EXPLORE THE MATERIAL:
(A) From the passage on medical council matters in Asia, extract the stretch from "MPS has recently" through "timeframe, driving convictions punishable by imprisonment.".
(B) According to the passage on medical council matters in Asia, why has the SMC referred doctors in Singapore to the Complaints Committee?

EXTRACT TO READ:

--

MPS has recently become aware of two areas of particular interest to Medical Councils in Asia. In Hong Kong, there has been an increase in the number of requests for assistance from members following receipt of a notification of inquiry by the Preliminary Investigation Committee for alleged failure to report, within the required timeframe, driving convictions punishable by imprisonment.
In Singapore, the SMC has referred a number of doctors to the Complaints Committee for practising without a valid Practising Certificate following failure to log the requisite number of CME points, again within the required timeframe.
Although such matters may ultimately impact on a doctor’s registration and ability to practise, of themselves they do not arise directly from the practice of medicine and hence do not fall within scope of the benefits of membership. In exceptional circumstances, MPS has exercised discretion to assist members with such matters as in the case scenario below.
In 2001, MPS received a number of requests for assistance from members in Hong Kong in responding to PIC Notices of Inquiry for failure to report driving convictions punishable by imprisonment. Many doctors had been unaware of this obligation until a high-profile case was reported in the media in 2009, following which the doctors reported the conviction on each subsequent application for renewal of their practising certificates.

--

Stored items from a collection
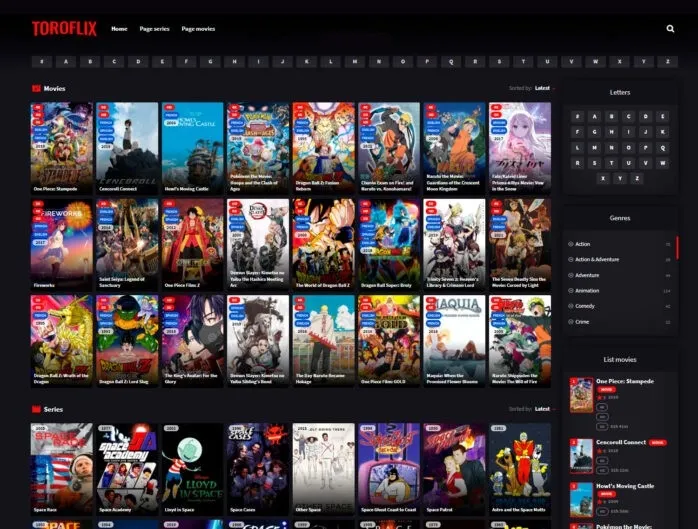Select the Action genre link
The image size is (698, 529).
click(x=583, y=244)
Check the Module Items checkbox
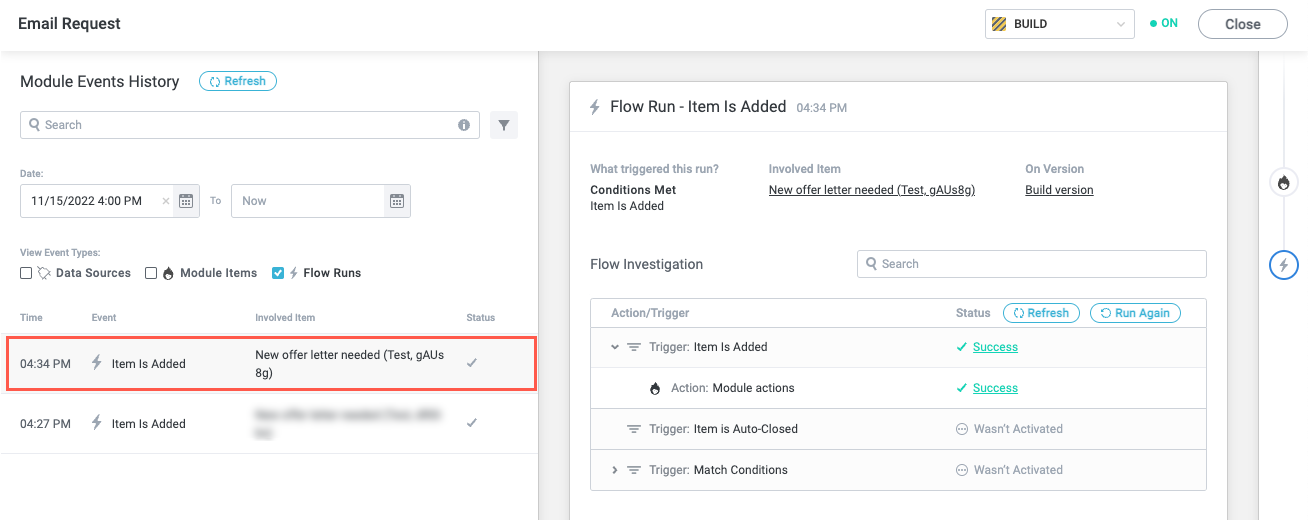Image resolution: width=1308 pixels, height=520 pixels. 151,273
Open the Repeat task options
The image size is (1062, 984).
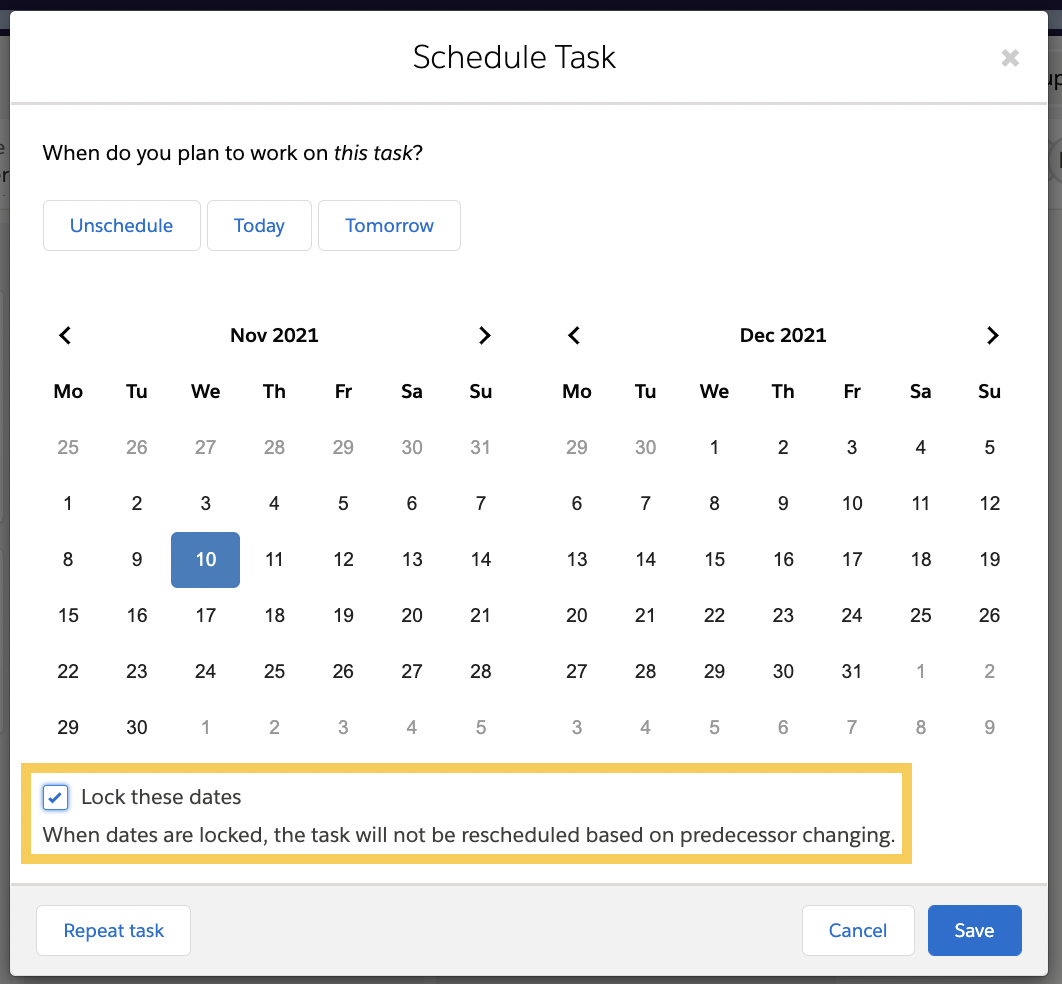(x=114, y=930)
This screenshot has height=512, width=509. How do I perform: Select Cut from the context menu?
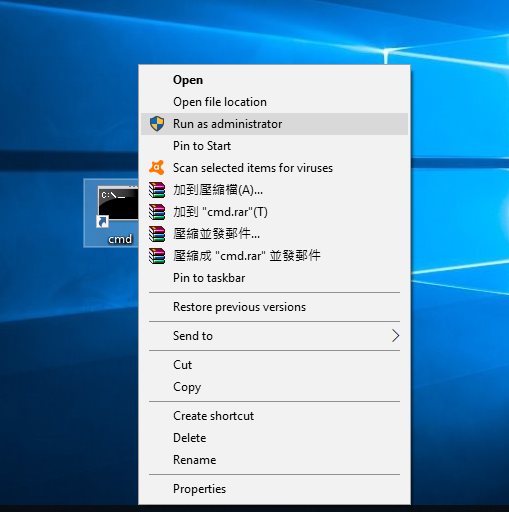tap(274, 365)
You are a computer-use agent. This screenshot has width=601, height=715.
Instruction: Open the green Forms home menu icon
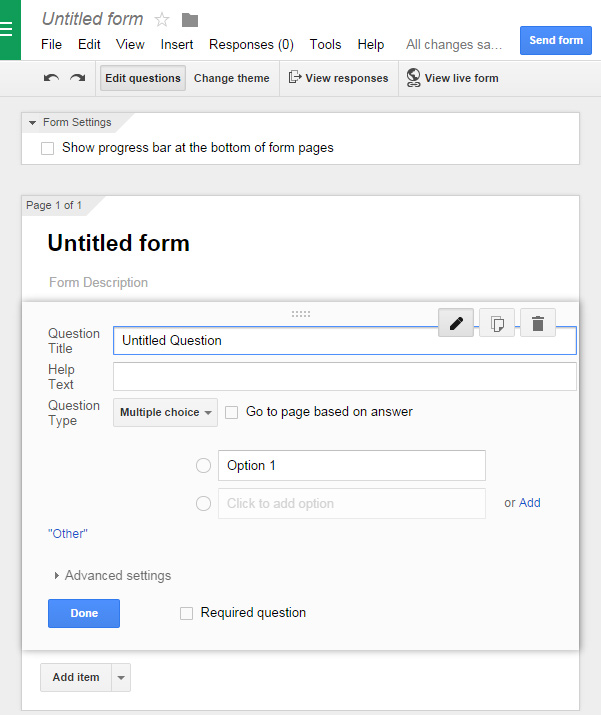point(8,30)
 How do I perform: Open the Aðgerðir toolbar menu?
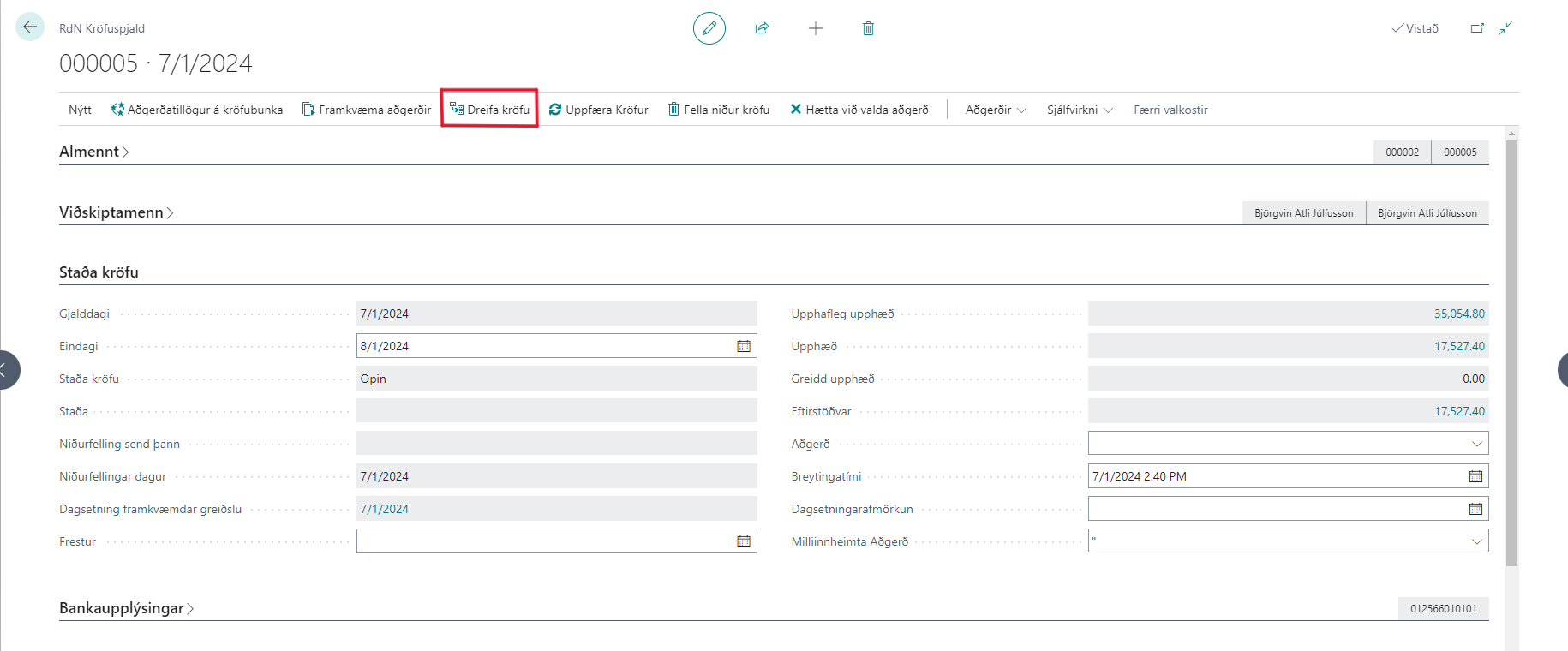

--

SET OF ANSWERS:
(A)
MPS has recently become aware of two areas of particular interest to Medical Councils in Asia. In Hong Kong, there has been an increase in the number of requests for assistance from members following receipt of a notification of inquiry by the Preliminary Investigation Committee for alleged failure to report, within the required timeframe, driving convictions punishable by imprisonment.

(B) For practising without a valid Practising Certificate after failing to log the requisite number of CME points within the required timeframe.